ISCA Archive Eurospeech 1997
ISCA Archive Eurospeech 1997

The tuning of speech detection in the context of a global evaluation of a voice response system

Laurent Mauuary, Lamia Karray

Field evaluations of automatic speech recognition (ASR) systems clearly demonstrate the importance of efficient rejection procedures for filtering out-of-vocabulary tokens. High performance speech recognition systems also require efficient speech detection. This paper presents an original framework for a global evaluation of speech recognition systems allowing to tune the speech detection module of an ASR system. A global evaluation allows to measure the performances of the speech recognition system from the user point of view and to identify the weak modules of an ASR system. Global evaluations are carried out on PSN (Public Switch Network) and GSM (Global System Mobile) databases. On the PSN database, global evaluation is used to choose the best value for the speech detector threshold.

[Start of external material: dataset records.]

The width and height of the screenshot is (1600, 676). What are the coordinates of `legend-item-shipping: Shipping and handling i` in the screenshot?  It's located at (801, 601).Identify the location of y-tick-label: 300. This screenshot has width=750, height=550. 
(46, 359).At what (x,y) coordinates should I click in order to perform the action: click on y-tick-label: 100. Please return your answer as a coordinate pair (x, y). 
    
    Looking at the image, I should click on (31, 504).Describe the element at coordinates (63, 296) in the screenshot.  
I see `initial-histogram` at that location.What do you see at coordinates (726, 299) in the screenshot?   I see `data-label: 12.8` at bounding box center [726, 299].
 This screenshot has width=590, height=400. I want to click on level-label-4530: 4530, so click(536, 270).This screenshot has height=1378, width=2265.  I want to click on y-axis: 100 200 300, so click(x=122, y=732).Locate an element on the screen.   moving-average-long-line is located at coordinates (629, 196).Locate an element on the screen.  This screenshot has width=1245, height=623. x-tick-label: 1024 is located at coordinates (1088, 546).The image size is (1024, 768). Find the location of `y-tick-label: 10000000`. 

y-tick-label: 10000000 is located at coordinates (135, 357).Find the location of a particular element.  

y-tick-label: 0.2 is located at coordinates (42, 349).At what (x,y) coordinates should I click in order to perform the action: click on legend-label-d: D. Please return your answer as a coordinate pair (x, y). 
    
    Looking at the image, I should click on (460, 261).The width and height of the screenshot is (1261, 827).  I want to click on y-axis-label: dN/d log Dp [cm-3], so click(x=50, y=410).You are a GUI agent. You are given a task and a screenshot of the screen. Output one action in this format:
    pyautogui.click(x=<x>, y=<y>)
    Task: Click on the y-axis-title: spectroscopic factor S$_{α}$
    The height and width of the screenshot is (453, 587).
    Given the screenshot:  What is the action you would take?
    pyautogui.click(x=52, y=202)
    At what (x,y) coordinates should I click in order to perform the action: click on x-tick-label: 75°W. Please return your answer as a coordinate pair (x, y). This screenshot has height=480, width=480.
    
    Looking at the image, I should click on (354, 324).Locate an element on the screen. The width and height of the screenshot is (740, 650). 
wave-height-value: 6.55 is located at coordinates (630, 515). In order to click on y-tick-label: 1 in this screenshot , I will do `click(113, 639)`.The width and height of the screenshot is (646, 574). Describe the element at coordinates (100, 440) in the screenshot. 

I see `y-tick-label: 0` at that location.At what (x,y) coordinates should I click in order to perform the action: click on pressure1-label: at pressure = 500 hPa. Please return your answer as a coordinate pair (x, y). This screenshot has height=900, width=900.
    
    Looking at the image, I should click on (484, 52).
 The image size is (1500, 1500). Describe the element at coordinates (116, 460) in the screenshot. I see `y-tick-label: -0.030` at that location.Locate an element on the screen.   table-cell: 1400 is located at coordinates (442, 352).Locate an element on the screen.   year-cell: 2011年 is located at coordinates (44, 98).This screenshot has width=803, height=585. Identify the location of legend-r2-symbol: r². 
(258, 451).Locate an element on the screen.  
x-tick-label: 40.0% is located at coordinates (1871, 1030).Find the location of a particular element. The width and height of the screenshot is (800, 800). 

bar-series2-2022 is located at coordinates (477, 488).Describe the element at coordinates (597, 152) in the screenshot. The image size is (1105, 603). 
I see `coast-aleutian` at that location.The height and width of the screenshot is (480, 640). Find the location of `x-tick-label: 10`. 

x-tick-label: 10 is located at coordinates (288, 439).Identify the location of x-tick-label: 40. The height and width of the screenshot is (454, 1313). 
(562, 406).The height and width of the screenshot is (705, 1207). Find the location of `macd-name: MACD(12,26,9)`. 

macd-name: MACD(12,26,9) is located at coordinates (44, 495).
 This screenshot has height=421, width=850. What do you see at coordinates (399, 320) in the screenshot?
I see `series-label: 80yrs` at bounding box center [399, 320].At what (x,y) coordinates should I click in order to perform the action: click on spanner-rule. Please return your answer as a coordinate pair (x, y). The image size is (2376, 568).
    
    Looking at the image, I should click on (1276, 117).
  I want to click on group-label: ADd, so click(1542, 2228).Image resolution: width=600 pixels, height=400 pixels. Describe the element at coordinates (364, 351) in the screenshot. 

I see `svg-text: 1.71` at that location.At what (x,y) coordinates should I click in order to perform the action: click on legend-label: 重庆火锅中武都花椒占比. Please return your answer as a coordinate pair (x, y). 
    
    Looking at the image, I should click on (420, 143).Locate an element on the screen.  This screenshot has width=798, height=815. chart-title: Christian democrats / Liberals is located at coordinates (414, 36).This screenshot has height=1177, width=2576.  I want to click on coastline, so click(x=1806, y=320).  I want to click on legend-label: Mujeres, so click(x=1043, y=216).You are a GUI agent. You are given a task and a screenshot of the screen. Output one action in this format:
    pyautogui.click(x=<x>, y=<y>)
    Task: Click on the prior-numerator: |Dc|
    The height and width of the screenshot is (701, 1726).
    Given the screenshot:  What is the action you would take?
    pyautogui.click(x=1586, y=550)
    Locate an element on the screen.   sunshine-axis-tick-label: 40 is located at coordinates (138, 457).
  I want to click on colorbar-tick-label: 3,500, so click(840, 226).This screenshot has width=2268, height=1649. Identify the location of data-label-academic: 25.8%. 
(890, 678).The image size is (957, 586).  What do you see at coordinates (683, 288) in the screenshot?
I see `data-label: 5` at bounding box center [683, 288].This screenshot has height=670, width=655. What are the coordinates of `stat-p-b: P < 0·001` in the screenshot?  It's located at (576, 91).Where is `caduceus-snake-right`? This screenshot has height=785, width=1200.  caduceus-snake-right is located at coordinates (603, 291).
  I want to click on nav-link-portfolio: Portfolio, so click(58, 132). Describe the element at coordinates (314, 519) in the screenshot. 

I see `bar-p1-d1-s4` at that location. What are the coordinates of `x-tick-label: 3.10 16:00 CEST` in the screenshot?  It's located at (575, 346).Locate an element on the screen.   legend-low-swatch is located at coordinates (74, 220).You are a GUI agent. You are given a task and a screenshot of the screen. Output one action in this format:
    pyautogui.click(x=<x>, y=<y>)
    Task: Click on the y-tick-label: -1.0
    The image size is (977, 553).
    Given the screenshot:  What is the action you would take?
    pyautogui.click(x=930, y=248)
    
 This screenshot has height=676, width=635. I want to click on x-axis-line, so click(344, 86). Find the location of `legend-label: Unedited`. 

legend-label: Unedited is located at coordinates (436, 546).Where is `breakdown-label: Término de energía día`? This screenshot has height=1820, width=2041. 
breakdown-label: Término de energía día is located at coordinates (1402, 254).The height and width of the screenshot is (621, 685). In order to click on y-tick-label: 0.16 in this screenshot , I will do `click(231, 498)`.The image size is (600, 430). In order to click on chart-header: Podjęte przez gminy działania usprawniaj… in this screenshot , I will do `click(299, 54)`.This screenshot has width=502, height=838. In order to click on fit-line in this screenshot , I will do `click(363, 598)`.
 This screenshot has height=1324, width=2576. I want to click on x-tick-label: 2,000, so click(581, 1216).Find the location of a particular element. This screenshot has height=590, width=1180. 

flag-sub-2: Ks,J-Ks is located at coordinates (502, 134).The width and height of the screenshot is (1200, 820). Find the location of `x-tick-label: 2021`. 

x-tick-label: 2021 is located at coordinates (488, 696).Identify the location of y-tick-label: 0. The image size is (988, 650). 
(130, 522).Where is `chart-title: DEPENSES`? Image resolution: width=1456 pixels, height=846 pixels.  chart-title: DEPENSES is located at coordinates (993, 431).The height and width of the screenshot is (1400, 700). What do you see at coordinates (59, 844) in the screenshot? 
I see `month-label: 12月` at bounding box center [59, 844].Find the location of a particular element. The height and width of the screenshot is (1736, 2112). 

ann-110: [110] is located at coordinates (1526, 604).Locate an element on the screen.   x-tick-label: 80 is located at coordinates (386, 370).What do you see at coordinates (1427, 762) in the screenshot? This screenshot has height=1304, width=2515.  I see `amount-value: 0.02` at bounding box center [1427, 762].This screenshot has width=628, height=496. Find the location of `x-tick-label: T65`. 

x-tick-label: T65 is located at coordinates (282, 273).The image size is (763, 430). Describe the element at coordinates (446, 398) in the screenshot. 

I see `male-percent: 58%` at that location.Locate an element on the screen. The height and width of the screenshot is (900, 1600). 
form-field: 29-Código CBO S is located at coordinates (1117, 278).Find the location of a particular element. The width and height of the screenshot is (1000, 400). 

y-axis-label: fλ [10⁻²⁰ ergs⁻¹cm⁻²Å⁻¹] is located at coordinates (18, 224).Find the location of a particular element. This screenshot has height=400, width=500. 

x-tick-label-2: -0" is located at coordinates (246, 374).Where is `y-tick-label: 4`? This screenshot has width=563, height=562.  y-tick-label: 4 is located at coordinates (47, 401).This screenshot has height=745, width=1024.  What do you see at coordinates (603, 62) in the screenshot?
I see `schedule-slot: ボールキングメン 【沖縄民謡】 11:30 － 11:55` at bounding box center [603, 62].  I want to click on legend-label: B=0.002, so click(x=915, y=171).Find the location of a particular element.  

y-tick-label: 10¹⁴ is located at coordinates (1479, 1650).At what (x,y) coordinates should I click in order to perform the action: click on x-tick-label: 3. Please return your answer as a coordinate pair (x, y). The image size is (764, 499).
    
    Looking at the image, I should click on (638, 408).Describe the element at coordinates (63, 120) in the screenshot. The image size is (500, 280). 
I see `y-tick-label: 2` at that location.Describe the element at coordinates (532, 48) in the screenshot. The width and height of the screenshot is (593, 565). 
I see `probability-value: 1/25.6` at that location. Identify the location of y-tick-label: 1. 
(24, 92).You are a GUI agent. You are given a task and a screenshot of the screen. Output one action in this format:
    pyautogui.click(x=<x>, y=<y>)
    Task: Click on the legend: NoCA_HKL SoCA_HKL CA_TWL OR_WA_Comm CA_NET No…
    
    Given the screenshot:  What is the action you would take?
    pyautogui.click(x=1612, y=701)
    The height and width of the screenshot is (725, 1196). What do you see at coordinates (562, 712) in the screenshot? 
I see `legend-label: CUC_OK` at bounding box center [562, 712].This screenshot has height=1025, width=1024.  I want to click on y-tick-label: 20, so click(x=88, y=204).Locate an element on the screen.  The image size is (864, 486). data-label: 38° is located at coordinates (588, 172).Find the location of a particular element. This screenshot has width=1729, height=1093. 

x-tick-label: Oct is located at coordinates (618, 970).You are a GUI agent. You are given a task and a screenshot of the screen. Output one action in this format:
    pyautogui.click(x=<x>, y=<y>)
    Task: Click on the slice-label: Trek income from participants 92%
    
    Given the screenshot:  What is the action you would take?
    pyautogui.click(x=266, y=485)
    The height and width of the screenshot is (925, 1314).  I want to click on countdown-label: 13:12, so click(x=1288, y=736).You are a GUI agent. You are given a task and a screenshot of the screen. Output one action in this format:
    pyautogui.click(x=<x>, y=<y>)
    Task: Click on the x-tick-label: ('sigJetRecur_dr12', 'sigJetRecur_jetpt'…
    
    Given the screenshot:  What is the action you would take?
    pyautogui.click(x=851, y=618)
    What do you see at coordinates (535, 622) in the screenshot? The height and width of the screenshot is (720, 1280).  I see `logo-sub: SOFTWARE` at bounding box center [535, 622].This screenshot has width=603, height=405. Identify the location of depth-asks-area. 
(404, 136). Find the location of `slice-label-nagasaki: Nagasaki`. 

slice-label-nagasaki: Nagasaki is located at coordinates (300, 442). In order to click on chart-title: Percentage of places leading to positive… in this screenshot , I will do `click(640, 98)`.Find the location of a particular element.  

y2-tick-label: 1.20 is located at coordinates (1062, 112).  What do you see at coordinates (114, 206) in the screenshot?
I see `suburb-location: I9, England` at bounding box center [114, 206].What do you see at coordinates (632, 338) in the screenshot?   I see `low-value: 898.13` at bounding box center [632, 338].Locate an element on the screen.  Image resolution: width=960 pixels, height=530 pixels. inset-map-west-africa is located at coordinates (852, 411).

The results also show, that for this optimal value, the rejection of out-of-vocabulary words is currently the main problem to be solved for building high performance speech recognition systems for large public telecommunication applications. On GSM database, global evaluation is used to evaluate the benefits of speech enhancement before speech detection. Results show that the use of spectral subtraction as the speech enhancement technique before the detection drastically improves the speech detection, and consequently the global speech recognition.